Für transparenteres Design

Steiermark | aus FALTER 06/12 vom 08.02.2012

Noch bevor an jenem 16. März 2011 die frohe Kunde von der Unesco in Paris die Landeshauptstadt erreichte, hatte das Land Steiermark eine Sonderförderung von 150.000 Euro locker gemacht: Mit diesem Budget sollte den glücklichen Grazern vermittelt werden, was der Ehrentitel "City of Design“ so alles bedeuten könnte. Banner wurden enthüllt, eines sogar ohne Bewilligung auf der Grazer Schloßbergbastion. Und vor dem Rathaus wurde ein Riesenplakat enthüllt: "City of Design heißt, dass Design in der städtischen Agenda ganz oben steht.“ Das Plakat sollte nicht Recht behalten - abseits von politischen Sonntagsreden hielt sich bislang die Sichtbarkeit der Designstadt eher in Grenzen.

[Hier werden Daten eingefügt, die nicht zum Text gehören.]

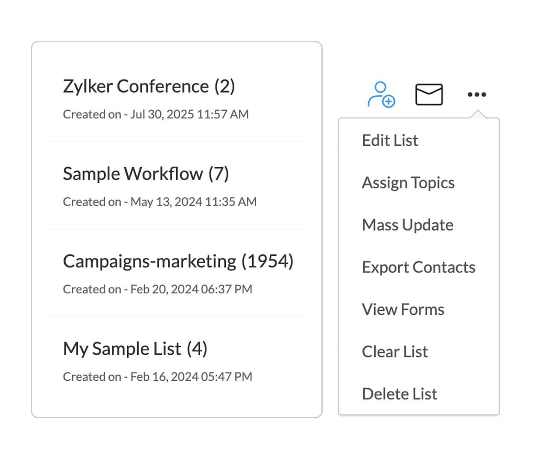This screenshot has height=454, width=534.
Task: Open the three-dots more options menu
Action: coord(476,95)
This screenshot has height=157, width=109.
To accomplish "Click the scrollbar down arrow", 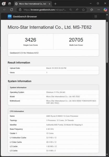I will pos(107,154).
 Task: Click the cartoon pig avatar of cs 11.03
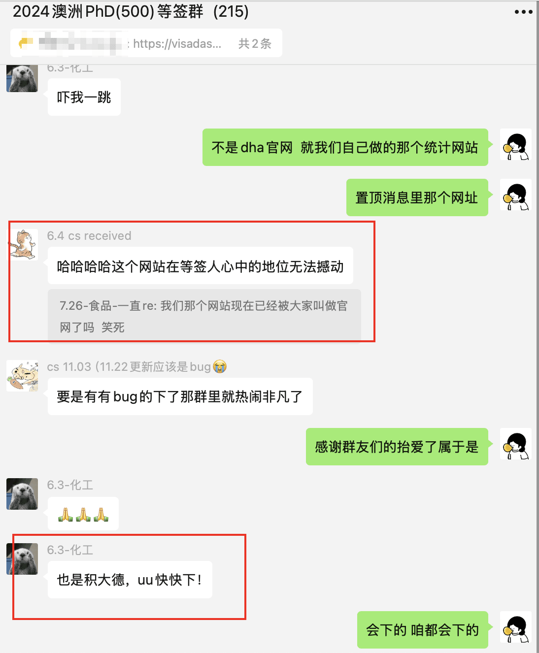[22, 376]
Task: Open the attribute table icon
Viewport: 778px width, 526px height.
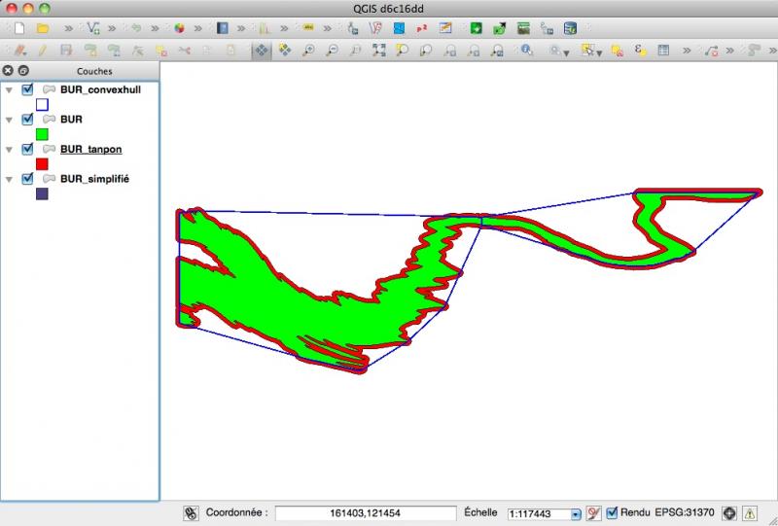Action: (663, 50)
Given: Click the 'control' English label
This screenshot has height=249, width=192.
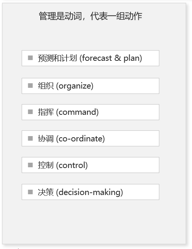Looking at the screenshot, I should 72,165.
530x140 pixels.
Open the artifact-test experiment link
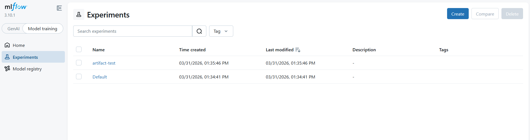[104, 63]
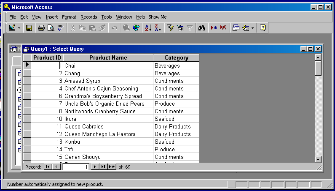Open the View button dropdown arrow
The image size is (335, 191).
(x=19, y=28)
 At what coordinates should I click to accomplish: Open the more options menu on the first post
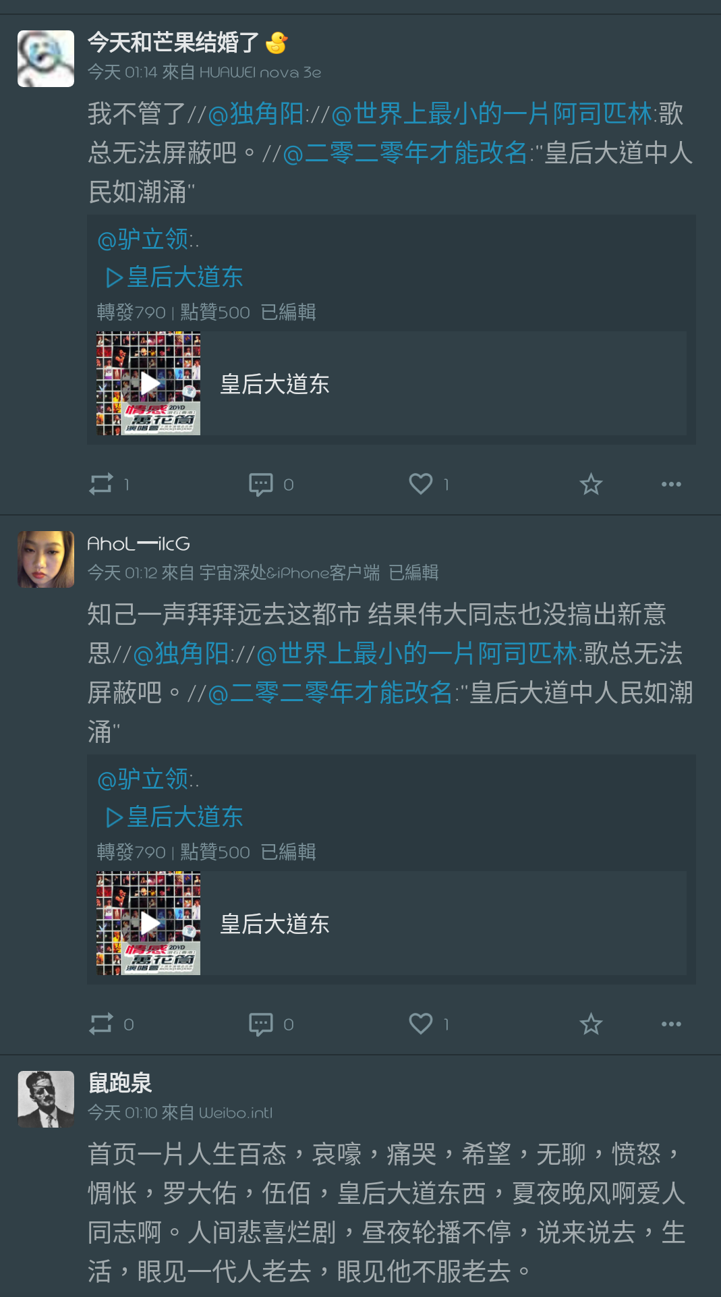(x=671, y=484)
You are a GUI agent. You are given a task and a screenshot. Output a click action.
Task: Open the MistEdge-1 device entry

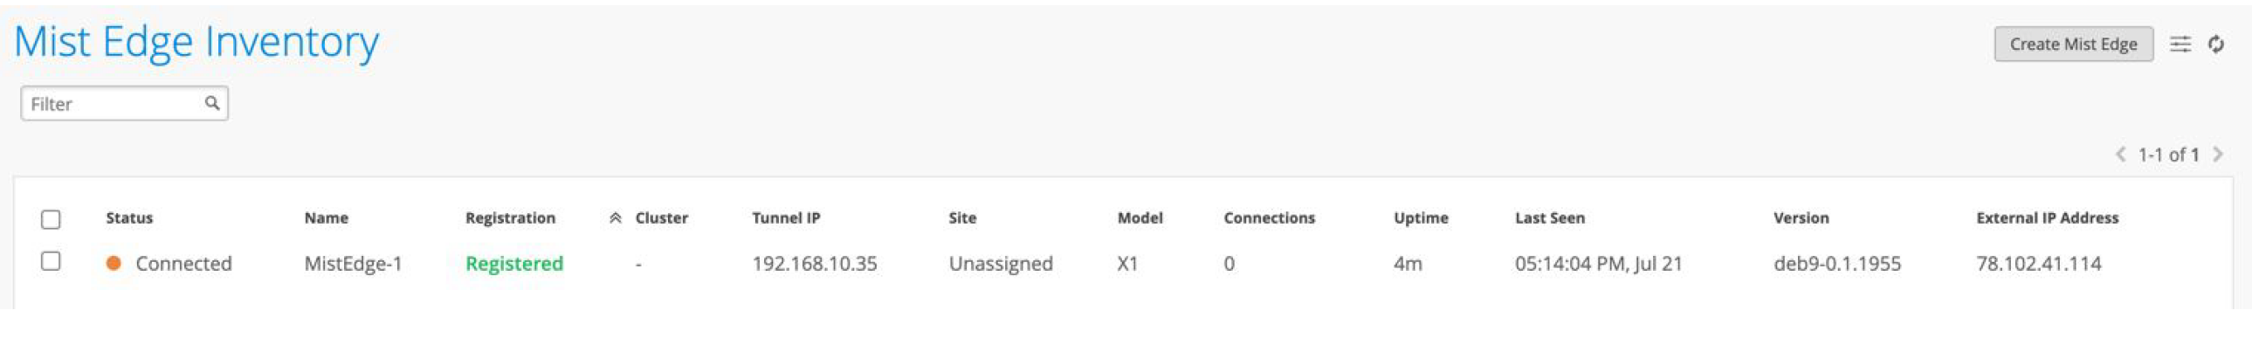click(x=353, y=263)
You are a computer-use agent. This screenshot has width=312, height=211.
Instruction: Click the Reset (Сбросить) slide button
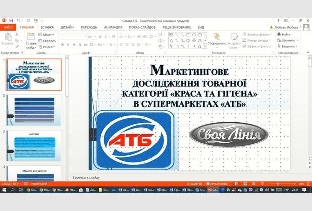[x=49, y=40]
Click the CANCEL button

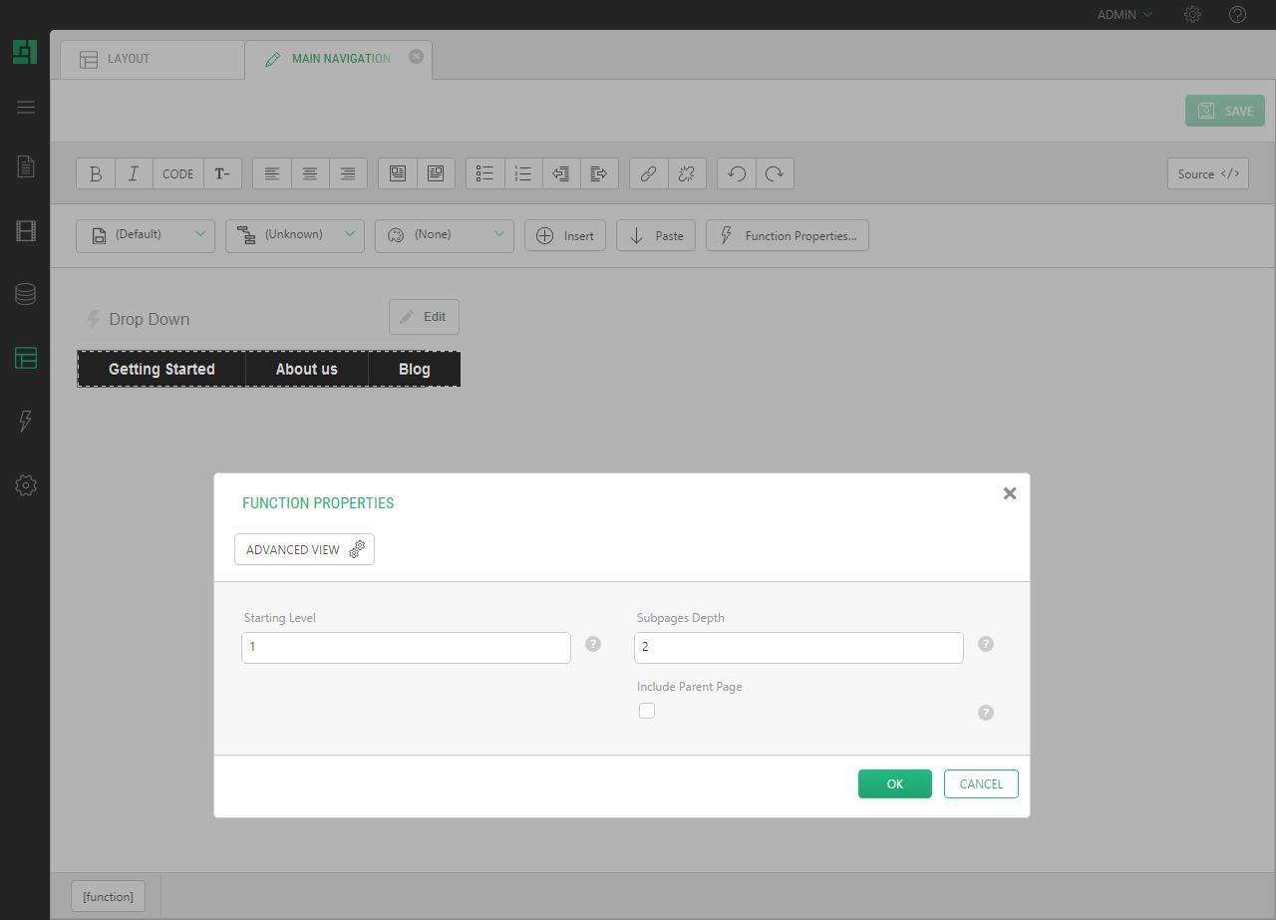pos(981,784)
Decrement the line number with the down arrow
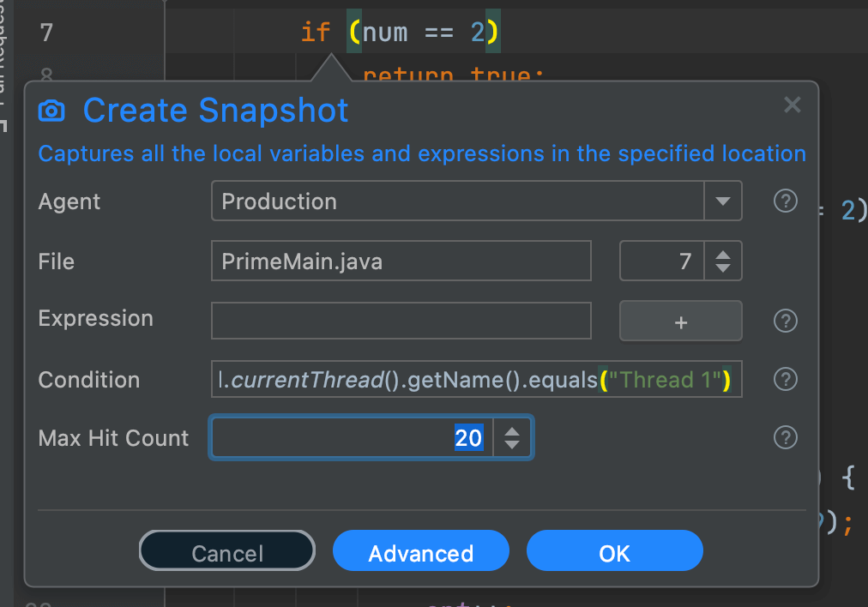This screenshot has width=868, height=607. point(724,267)
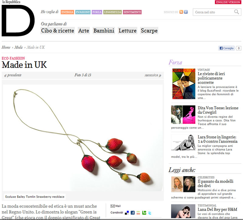Click the search magnifier icon
Image resolution: width=243 pixels, height=220 pixels.
[x=237, y=12]
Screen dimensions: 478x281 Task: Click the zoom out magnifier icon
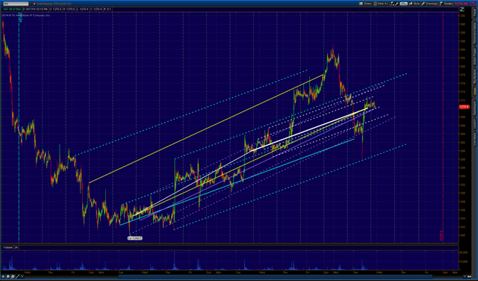(13, 277)
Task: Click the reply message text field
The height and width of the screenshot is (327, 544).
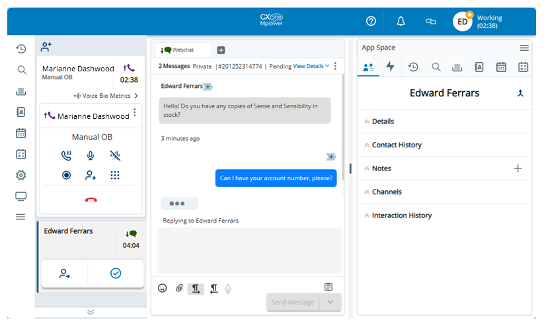Action: tap(249, 250)
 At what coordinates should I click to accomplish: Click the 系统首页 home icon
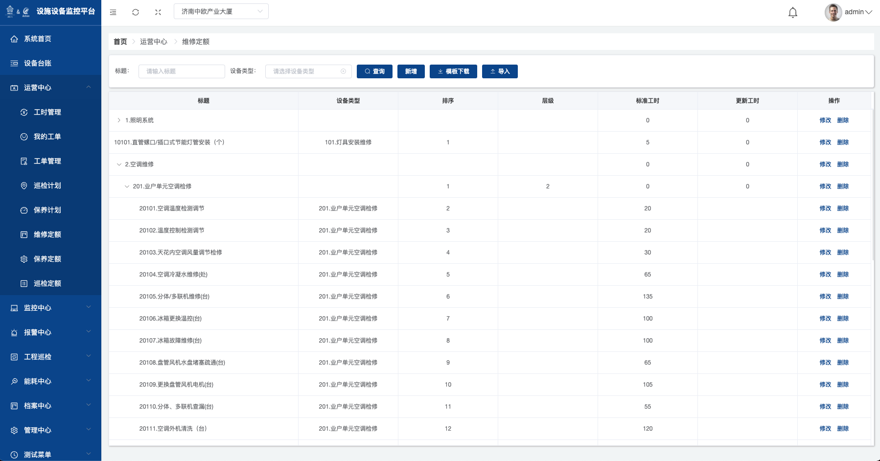[14, 39]
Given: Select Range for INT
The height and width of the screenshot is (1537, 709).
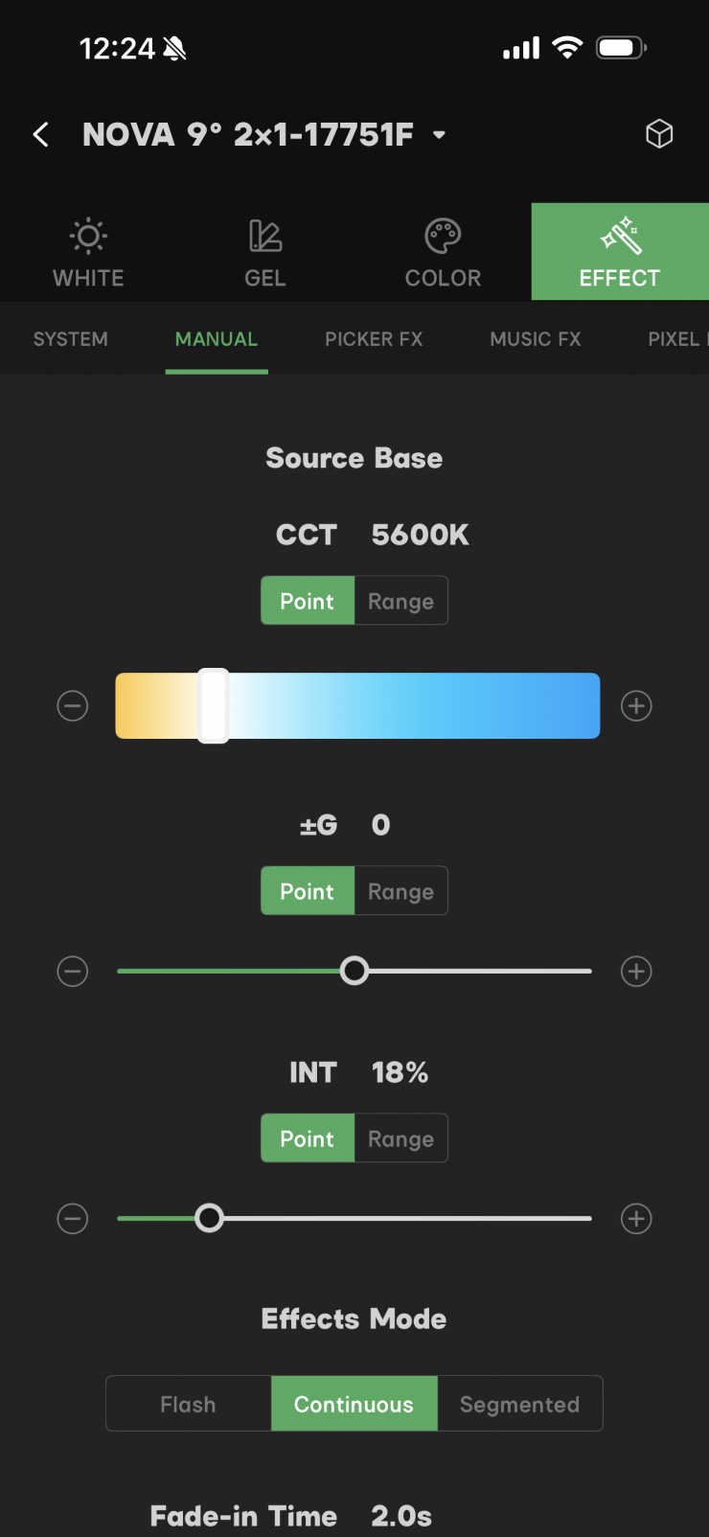Looking at the screenshot, I should [x=400, y=1138].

Unlängst hat ein Whistleblower der Kleinen Zeitung verraten, dass von den Verantwortlichen offensichtlich bereits einkalkulierte EU-Förderungen im Ausmaß von soliden 2,5 Millionen Euro nicht nach Graz kommen sollen. Die Rede war von einer Evaluierung, einem möglichen Ende des Impulszentrums Beta Lab und von Problemen der Creative Industry Styria (CIS), die aus dem Entfall von EU-Subventionen resultieren sollen. Wie es zu dieser Fehleinschätzung gekommen ist, ist schleierhaft. Auf Anfrage erklärt die landeseigene Steirische Wirtschaftsförderungsgesellschaft (SFG) - sie ist Mehrheitseigentümer von CIS und Beta Lab -, EU-Förderungsrichtlinien würden gewisse Besonderheiten der Kreativwirtschaft nicht berücksichtigen.

Was genau passiert ist und wie es nun auch mit der "City of Design“ weitergeht, scheint unklar. Fest steht, dass im Umfeld von CIS, Beta Lab und SFG große Unsicherheit herrscht. Transparenz tut dringend Not.